## PASSAGE SHOWN
══════════

The opinion of the court was delivered by: Padova, J.
On May 26, 2009, agents and officers of the Drug Enforcement Administration searched the home of Defendant Elisia Cruz, with her written consent, and discovered 286 grams of heroin in the bedroom closet, $22,042 in cash and two scales in the bedroom, and two stamps commonly used to brand narcotics packages and bearing the marks "XXX" and "Iverson" in the basement. Defendant's home is within 1,000 feet of the James J. Sullivan School, a public elementary school in Philadelphia. On March 11, 2010, a two-count Superseding Information charged Defendant with possession with intent to distribute 100 grams or more of heroin, in violation of 21 U.S.C. §§ 841(a)(1), (b)(1)(B) (Count One), and possession with intent to distribute 100 grams or more of heroin within 1,000 feet of a school, in violation of 21 U.S.C. § 860(a) (Count Two). The same day, Defendant waived her right to prosecution by indictment and pled guilty to both counts pursuant to a written Guilty Plea Agreement with the Government. On March 12, 2010, the Government filed the Guilty Plea Agreement, which was signed by both parties. In the Guilty Plea Agreement, Defendant "voluntarily and expressly waive[d] all rights to appeal or collaterally attack [her] conviction, sentence, or any other matter relating to this prosecution, whether such a right to appeal or collateral attack arises under . . . 28 U.S.C. § 2255, or any other provision of law." (Guilty Plea Agreement ¶ 8.) Nevertheless, Defendant has filed a pro se Motion to Vacate, Set Aside, or Correct Sentence under 28 U.S.C. § 2255.
Defendant asserts that she did not receive, prior to sentencing, a copy of the Pre-Sentence Investigation Report ("PSI") prepared by the United States Probation Office in connection with her sentencing. She suggests that the PSI may have contained errors, and argues that consequently we should reduce her sentence. The Government has filed a Motion to Dismiss Defendant's Motion on the basis of the appellate and collateral attack waiver contained in her Guilty Plea Agreement. For the reasons that follow, we grant the Government's Motion and dismiss Defendant's Motion.
The United States Court of Appeals for the Third Circuit has held that a waiver of appellate or collateral attack rights is enforceable provided that (1) it was entered into knowingly and voluntarily; (2) no specific exception set forth in the agreement applies; and (3) enforcement of the waiver would not work a miscarriage of justice. United States v. Goodson, 544 F.3d 529, 536 (3d Cir. 2008) (citing United States v. Jackson, 523 F.3d 234, 243-44 (3d Cir. 2008)); see also United States v. Khattak, 273 F.3d 557, 562-63 (3d Cir. 2001); United States v. Shedrick, 493 F.3d 292, 297-98 (3d Cir. 2007).

══════════

Element and text location data:
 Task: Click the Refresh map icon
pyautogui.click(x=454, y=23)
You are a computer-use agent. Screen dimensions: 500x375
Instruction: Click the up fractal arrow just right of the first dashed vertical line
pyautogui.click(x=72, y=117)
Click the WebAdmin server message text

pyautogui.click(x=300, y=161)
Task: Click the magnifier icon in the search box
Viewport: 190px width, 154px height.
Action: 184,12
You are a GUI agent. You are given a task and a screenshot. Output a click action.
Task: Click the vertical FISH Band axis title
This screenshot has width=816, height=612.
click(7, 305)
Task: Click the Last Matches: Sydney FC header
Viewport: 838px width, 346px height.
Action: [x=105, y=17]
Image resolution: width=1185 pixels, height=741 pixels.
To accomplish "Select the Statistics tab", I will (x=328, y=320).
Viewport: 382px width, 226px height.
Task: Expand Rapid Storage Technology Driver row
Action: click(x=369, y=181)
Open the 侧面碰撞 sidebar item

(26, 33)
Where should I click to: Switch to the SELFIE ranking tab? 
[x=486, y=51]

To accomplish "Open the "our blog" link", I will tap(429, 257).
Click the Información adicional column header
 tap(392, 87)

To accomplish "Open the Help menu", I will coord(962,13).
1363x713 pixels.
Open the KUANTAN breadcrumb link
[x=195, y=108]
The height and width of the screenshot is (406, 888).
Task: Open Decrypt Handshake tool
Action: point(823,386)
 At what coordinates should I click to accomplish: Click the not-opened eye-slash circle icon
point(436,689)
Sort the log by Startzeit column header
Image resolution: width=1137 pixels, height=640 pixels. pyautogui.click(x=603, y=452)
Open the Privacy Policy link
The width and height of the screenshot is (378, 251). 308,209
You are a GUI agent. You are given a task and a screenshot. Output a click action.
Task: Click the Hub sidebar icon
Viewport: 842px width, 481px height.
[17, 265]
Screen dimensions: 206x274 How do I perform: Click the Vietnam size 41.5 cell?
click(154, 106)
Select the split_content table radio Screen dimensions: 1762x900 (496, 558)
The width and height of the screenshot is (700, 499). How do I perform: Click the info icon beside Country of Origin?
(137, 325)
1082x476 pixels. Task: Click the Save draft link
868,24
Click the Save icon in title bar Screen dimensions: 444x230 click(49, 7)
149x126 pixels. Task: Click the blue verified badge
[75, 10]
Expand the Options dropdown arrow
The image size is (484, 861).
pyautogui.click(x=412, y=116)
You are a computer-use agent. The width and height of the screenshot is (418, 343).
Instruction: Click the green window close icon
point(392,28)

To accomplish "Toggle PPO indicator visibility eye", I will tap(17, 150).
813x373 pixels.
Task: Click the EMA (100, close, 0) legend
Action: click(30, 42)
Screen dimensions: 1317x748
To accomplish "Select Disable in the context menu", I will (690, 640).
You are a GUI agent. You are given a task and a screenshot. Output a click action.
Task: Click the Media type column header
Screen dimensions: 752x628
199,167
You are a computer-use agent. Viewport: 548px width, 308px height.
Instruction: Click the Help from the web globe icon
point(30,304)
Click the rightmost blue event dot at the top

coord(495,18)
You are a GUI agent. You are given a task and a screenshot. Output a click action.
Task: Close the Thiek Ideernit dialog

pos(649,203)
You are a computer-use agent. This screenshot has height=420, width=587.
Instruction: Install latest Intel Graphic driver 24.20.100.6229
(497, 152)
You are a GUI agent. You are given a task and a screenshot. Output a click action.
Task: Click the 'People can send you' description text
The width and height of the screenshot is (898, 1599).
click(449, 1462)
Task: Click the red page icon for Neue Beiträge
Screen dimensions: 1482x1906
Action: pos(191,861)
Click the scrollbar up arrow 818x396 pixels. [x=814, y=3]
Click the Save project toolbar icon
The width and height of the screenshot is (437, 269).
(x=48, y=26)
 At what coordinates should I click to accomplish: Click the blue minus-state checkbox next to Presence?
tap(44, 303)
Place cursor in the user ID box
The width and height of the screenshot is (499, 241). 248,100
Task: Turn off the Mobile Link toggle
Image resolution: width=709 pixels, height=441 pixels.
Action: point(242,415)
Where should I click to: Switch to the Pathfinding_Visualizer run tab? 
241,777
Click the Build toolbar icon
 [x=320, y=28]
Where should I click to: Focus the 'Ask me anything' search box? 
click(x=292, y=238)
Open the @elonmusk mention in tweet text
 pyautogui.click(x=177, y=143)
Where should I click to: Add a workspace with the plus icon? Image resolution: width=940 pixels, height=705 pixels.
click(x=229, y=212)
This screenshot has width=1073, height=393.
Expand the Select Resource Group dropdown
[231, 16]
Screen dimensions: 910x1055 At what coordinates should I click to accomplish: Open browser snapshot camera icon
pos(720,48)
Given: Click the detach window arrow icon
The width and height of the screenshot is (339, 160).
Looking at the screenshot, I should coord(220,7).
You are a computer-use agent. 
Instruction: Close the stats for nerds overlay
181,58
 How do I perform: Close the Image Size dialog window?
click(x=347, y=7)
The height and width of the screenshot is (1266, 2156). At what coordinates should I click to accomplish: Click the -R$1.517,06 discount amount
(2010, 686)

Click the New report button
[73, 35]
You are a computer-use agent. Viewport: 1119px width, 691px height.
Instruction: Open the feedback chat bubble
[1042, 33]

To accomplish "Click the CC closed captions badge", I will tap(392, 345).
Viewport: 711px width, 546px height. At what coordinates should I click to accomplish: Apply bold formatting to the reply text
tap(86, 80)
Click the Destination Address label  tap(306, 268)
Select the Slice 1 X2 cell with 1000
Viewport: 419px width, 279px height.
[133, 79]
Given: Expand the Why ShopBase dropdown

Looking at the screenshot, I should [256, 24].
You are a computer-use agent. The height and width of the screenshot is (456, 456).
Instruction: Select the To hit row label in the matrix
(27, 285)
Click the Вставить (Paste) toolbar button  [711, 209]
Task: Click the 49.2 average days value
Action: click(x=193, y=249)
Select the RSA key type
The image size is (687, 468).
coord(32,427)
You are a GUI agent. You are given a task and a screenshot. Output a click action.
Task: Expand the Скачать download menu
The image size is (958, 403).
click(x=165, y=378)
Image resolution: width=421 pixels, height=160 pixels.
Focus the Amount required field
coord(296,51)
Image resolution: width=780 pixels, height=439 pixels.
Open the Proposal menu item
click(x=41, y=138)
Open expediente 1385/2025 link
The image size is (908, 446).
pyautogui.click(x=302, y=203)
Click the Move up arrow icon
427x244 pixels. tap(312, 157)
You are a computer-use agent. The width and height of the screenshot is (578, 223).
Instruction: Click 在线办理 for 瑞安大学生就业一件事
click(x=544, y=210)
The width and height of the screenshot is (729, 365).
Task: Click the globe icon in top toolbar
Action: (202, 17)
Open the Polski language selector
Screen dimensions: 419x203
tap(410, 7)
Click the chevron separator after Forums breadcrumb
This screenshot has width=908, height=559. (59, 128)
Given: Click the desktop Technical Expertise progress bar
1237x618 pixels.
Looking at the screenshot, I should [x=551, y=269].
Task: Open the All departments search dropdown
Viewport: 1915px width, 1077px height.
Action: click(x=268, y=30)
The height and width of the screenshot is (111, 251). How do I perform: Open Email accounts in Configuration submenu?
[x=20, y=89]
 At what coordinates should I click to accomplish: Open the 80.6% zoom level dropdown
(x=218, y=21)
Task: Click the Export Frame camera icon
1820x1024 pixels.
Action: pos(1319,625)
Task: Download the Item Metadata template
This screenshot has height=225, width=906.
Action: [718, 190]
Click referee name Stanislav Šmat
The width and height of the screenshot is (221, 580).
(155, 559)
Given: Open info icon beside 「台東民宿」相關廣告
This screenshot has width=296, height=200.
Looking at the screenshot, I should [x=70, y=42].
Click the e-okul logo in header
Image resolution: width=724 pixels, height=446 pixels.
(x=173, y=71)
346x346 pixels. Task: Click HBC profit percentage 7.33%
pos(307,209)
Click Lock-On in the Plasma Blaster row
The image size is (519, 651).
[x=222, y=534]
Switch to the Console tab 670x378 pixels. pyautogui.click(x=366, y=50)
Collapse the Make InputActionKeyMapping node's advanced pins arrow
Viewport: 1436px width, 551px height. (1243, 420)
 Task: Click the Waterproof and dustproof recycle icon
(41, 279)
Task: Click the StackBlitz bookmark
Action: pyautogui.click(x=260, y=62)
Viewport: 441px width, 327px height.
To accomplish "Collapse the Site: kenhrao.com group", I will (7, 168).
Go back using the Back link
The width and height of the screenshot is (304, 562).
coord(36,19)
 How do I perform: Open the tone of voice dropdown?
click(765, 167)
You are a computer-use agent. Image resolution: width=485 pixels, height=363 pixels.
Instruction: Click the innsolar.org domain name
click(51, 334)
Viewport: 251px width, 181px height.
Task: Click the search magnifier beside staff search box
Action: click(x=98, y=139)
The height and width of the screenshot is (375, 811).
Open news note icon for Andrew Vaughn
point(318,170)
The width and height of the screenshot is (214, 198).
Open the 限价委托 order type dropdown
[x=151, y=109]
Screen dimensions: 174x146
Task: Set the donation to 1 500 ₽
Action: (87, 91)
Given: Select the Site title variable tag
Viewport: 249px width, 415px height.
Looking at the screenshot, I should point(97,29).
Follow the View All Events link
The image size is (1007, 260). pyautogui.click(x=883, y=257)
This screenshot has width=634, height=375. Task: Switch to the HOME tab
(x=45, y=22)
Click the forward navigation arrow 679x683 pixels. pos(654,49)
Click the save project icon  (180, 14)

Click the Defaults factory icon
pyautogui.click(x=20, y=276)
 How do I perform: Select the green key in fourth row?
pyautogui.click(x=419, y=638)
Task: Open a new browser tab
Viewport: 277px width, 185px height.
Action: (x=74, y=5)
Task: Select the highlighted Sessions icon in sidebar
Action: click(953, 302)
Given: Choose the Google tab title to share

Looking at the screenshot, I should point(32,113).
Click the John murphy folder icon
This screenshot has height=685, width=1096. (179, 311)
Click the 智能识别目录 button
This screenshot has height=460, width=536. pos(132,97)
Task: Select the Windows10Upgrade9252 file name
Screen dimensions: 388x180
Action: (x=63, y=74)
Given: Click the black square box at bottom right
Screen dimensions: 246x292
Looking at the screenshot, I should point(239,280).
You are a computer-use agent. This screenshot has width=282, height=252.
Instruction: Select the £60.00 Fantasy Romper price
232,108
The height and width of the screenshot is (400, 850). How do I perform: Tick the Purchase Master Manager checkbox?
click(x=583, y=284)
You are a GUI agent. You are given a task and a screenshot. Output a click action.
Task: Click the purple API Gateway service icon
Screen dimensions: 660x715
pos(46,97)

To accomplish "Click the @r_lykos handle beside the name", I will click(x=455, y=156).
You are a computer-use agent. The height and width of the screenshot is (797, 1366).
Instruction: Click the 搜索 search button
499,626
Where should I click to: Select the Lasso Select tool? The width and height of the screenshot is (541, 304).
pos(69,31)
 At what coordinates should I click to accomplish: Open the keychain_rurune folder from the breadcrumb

══════════

## YOUR OBJECTIVE
In the court opinion, rewrite the passage from "The United States Court" up to and including "(3d Cir. 2007).", changing "miscarriage of justice" to "manifest injustice".

## ANSWER FOR THIS EXERCISE
The United States Court of Appeals for the Third Circuit has held that a waiver of appellate or collateral attack rights is enforceable provided that (1) it was entered into knowingly and voluntarily; (2) no specific exception set forth in the agreement applies; and (3) enforcement of the waiver would not work a manifest injustice. United States v. Goodson, 544 F.3d 529, 536 (3d Cir. 2008) (citing United States v. Jackson, 523 F.3d 234, 243-44 (3d Cir. 2008)); see also United States v. Khattak, 273 F.3d 557, 562-63 (3d Cir. 2001); United States v. Shedrick, 493 F.3d 292, 297-98 (3d Cir. 2007).